Written instruction:
Change "dialog" to "pop-up window" in the rows below and leave everything else as it is. Omit the pictures from your answer.

Entries on where items appear:

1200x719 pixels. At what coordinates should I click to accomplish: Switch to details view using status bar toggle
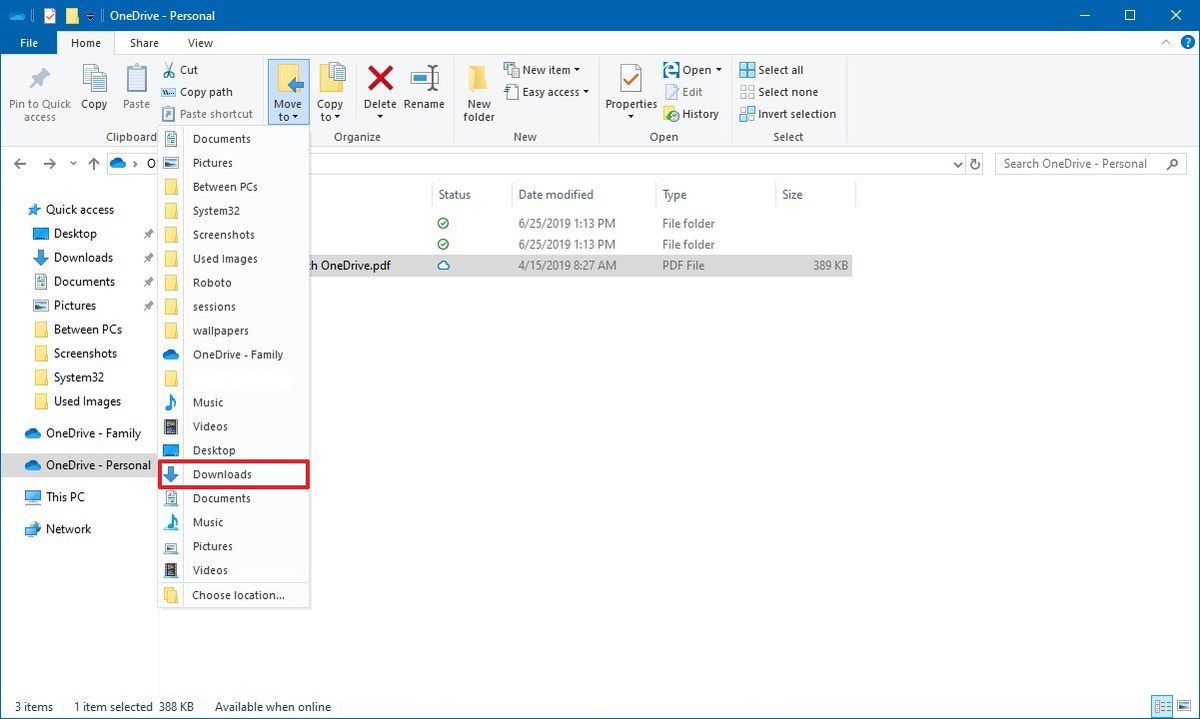click(x=1160, y=706)
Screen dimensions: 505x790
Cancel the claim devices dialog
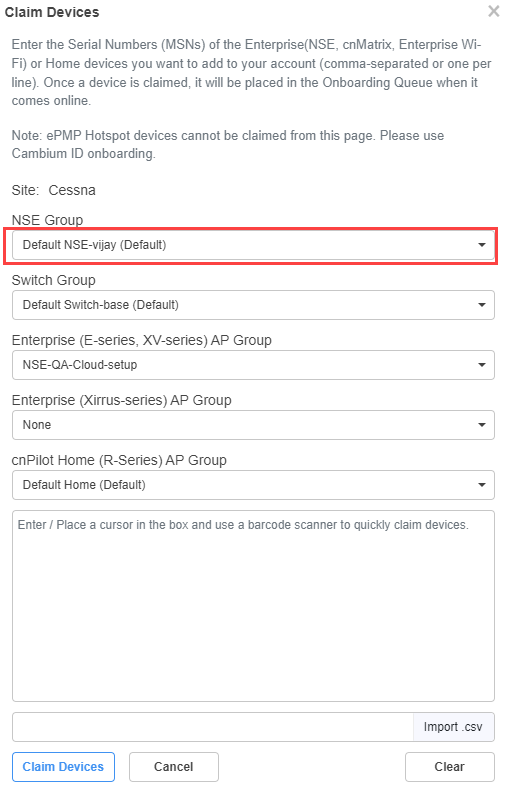click(174, 767)
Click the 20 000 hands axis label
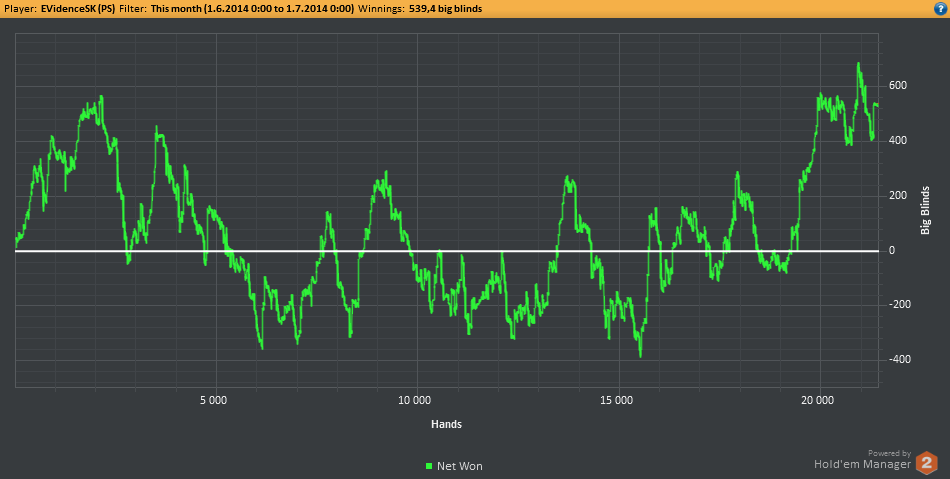950x479 pixels. (x=817, y=401)
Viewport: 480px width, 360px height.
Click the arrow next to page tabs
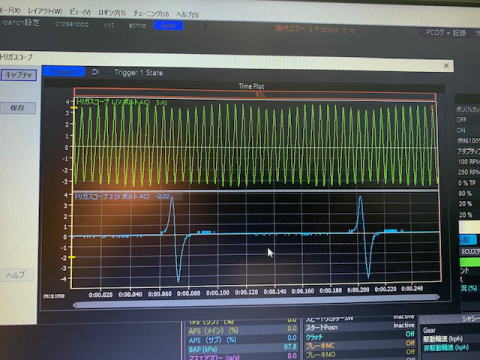205,26
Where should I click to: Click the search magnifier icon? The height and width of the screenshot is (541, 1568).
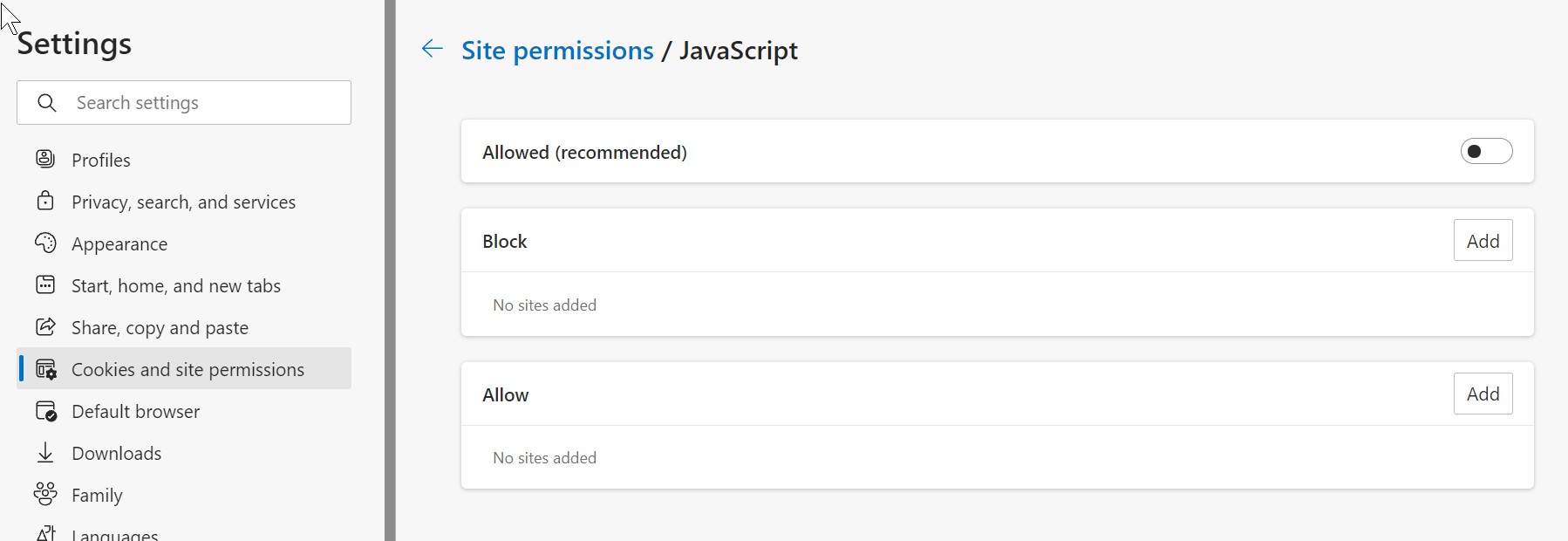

Exercise answer:
1200x719 pixels. At what coordinates should I click to accomplish: Switch to details view using status bar toggle
click(x=1160, y=706)
Screen dimensions: 505x790
Cancel the claim devices pop-up window
click(174, 767)
Click the 20 000 hands axis label
950x479 pixels. (x=817, y=401)
Viewport: 480px width, 360px height.
Click the arrow next to page tabs
205,26
Where should I click to: Click the search magnifier icon? The height and width of the screenshot is (541, 1568).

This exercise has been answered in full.